- _EXERCISE DETAILS_
Nothing before the line containing "2011 (510, 2312)" should appear; please restate that line and every later line word for word through the end of the listing.

- _LISTED ENTRIES_

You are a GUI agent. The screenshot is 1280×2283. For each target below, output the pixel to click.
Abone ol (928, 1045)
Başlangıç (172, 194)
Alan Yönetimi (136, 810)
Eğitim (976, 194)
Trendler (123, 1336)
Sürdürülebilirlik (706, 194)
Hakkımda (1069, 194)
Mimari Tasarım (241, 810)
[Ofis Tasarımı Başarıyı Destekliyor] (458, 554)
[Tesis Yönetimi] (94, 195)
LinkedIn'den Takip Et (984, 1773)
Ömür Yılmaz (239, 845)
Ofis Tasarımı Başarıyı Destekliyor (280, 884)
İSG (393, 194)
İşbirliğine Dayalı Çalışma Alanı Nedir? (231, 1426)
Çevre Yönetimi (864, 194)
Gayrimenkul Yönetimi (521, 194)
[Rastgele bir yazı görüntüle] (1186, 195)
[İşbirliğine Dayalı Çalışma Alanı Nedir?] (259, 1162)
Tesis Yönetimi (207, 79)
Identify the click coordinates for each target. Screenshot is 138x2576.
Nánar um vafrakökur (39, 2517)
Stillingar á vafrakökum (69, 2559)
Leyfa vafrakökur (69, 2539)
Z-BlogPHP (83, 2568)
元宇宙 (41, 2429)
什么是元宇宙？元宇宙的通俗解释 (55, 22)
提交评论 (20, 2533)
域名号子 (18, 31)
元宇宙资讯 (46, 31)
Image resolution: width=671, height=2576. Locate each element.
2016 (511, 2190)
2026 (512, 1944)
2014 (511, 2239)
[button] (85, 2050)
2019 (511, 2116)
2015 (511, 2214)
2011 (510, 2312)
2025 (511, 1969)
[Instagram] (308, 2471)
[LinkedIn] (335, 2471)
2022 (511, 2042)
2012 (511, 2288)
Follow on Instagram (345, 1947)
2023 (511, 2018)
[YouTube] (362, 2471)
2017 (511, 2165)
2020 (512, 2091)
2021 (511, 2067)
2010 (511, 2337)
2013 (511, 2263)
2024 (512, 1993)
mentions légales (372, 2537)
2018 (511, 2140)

- _TASK OUTPUT_
2011 (510, 2312)
2025 (511, 1969)
[Instagram] (308, 2471)
[LinkedIn] (335, 2471)
2022 (511, 2042)
2012 (511, 2288)
Follow on Instagram (345, 1947)
2023 (511, 2018)
[YouTube] (362, 2471)
2017 (511, 2165)
2020 (512, 2091)
2021 (511, 2067)
2010 (511, 2337)
2013 (511, 2263)
2024 (512, 1993)
mentions légales (372, 2537)
2018 (511, 2140)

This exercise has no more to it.